(Collection entries)
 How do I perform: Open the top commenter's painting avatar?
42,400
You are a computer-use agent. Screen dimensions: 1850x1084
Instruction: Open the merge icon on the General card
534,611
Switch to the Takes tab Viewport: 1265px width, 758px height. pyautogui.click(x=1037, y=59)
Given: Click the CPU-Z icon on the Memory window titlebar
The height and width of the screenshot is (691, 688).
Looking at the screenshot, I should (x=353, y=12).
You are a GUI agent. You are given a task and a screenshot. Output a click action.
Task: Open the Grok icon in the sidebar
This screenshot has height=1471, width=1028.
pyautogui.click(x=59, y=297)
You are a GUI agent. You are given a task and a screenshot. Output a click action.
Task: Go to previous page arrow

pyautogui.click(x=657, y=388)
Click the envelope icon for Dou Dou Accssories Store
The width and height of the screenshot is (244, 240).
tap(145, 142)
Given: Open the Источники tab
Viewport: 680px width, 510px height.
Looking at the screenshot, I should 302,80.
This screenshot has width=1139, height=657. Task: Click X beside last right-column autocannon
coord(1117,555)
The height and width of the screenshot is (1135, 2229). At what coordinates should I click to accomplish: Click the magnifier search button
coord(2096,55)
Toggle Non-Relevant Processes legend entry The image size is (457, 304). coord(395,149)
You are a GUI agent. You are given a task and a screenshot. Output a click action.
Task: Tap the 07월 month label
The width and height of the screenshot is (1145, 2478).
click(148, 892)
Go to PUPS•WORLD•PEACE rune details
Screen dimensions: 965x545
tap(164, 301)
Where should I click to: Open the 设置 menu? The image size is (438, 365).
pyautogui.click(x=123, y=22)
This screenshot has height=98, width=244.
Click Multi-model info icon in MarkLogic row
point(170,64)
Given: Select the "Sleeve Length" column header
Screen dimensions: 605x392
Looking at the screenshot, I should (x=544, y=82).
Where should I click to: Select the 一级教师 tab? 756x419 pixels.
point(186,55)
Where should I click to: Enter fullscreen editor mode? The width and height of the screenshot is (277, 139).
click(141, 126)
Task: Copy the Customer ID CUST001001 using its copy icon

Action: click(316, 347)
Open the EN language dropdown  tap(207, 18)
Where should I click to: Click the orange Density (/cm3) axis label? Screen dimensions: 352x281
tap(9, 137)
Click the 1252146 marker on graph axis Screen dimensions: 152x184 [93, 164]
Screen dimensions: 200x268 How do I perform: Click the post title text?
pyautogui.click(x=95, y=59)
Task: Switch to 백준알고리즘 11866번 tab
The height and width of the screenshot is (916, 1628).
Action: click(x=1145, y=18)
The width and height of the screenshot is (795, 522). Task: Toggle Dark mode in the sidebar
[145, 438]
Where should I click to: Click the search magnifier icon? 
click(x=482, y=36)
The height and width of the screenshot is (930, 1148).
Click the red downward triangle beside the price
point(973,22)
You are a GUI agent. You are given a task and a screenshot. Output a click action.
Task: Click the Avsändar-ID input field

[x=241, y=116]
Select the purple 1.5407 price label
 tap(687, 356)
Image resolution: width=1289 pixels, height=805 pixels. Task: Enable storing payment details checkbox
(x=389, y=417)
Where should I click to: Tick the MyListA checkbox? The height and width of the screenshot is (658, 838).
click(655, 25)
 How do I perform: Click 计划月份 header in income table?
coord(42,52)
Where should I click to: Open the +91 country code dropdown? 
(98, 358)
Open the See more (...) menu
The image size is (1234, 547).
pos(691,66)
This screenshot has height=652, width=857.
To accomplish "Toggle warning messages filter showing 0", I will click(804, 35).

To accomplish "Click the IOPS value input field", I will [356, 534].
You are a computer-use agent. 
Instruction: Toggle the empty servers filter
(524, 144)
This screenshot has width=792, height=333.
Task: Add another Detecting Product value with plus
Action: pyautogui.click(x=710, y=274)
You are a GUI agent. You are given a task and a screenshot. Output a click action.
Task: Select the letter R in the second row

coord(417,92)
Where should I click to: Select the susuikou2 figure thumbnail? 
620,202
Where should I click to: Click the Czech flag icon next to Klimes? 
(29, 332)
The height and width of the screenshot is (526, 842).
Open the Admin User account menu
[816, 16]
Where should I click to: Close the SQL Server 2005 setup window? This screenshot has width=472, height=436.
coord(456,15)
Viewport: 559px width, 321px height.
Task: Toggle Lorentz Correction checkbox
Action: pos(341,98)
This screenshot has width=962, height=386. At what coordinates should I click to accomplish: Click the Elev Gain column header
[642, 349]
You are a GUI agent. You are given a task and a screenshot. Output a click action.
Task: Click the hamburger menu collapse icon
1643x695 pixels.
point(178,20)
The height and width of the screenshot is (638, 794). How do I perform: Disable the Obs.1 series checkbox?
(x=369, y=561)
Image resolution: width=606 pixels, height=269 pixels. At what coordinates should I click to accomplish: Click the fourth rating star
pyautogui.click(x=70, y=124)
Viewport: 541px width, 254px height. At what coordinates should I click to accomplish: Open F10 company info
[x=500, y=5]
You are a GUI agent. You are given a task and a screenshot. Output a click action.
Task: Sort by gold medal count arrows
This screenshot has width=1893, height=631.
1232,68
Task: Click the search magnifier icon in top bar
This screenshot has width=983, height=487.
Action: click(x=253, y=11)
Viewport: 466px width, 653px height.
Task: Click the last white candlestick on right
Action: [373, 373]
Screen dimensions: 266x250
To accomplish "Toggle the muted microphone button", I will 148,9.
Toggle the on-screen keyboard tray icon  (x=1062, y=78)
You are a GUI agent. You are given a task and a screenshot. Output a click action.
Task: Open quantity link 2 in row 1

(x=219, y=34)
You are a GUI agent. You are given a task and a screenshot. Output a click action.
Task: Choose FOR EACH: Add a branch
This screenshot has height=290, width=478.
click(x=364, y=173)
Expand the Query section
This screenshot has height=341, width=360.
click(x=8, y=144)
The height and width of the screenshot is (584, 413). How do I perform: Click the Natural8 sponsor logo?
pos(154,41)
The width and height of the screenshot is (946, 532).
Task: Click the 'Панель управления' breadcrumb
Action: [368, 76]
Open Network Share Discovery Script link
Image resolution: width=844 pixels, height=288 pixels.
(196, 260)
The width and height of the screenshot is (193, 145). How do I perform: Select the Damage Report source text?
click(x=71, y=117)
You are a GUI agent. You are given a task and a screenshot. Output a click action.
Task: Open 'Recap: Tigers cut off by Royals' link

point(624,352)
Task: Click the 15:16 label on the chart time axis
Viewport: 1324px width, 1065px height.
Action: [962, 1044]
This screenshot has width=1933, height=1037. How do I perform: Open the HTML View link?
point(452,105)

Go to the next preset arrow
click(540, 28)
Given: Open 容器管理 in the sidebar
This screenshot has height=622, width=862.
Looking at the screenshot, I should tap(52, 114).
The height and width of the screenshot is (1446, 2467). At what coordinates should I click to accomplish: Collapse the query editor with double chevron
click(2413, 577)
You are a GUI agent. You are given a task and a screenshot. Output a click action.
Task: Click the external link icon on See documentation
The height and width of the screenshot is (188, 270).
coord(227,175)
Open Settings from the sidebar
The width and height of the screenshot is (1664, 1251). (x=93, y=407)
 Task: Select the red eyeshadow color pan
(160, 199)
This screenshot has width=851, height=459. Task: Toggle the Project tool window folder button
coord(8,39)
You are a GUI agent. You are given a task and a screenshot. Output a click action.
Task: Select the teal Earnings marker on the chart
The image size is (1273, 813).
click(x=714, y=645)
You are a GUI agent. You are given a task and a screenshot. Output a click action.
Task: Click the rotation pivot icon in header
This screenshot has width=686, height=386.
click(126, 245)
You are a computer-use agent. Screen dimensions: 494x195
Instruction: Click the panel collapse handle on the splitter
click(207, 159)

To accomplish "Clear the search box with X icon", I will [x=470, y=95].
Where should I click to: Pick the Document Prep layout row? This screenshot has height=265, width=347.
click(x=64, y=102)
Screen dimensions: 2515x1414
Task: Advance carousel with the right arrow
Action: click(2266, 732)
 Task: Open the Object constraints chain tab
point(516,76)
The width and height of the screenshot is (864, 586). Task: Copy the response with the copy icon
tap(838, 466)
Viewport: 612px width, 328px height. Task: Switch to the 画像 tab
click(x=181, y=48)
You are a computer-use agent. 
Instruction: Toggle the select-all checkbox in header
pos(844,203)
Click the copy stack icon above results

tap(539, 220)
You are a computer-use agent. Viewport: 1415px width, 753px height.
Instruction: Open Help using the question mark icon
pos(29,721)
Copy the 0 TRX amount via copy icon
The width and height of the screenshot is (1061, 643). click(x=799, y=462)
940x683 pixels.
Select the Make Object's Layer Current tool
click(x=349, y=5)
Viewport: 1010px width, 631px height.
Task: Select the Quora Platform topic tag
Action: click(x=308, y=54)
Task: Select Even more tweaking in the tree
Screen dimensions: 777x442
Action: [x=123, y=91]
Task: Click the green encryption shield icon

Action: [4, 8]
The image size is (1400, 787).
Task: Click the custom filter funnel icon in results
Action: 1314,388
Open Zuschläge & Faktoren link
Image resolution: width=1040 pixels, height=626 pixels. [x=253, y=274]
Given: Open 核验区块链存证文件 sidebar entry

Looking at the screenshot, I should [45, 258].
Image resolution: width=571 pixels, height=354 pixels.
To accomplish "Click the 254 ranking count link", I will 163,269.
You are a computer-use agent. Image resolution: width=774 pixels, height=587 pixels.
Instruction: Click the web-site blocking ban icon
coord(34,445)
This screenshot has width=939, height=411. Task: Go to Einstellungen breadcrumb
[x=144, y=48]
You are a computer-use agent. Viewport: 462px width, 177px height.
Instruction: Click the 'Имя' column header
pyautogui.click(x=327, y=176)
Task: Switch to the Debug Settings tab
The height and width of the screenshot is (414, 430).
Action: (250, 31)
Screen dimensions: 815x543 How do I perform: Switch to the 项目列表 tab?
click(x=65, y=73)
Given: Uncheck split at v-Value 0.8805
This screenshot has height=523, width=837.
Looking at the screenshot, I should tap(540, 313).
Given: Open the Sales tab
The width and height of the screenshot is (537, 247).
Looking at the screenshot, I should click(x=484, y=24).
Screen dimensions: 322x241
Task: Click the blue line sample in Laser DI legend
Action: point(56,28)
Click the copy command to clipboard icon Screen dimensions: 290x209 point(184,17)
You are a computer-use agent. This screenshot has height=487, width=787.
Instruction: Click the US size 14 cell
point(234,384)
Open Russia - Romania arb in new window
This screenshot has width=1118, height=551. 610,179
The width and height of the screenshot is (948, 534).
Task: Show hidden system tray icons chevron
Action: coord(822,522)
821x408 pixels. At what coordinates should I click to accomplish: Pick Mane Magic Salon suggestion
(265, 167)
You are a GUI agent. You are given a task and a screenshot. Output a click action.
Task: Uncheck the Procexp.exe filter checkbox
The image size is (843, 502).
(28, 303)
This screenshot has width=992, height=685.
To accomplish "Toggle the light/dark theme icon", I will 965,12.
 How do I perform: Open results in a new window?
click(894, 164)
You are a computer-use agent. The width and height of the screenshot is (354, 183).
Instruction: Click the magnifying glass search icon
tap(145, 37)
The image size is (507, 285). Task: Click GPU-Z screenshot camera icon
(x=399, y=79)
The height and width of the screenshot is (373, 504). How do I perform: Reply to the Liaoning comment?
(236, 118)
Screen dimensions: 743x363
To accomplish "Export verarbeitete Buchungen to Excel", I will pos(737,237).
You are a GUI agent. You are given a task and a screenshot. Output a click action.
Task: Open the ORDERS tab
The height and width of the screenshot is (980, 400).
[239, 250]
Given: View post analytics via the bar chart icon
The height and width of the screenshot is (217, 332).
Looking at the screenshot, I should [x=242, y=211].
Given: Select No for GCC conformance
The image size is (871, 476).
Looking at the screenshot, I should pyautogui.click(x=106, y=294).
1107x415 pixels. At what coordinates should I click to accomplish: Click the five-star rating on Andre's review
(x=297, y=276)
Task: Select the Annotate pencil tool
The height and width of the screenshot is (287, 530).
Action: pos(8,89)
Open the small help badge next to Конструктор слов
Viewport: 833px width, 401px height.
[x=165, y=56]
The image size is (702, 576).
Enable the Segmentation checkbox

**SHORT PROBLEM**
Reproduce the material starting at the line containing "Given: View post" and ending at the end of the material, with "Select" changed to "Choose" everywhere and nothing else altered.

**TASK ANSWER**
Given: View post analytics via the bar chart icon
The height and width of the screenshot is (217, 332).
Looking at the screenshot, I should [x=242, y=211].
Given: Choose No for GCC conformance
The image size is (871, 476).
Looking at the screenshot, I should pyautogui.click(x=106, y=294).
1107x415 pixels. At what coordinates should I click to accomplish: Click the five-star rating on Andre's review
(x=297, y=276)
Task: Choose the Annotate pencil tool
The height and width of the screenshot is (287, 530).
Action: pos(8,89)
Open the small help badge next to Конструктор слов
Viewport: 833px width, 401px height.
[x=165, y=56]
The image size is (702, 576).
Enable the Segmentation checkbox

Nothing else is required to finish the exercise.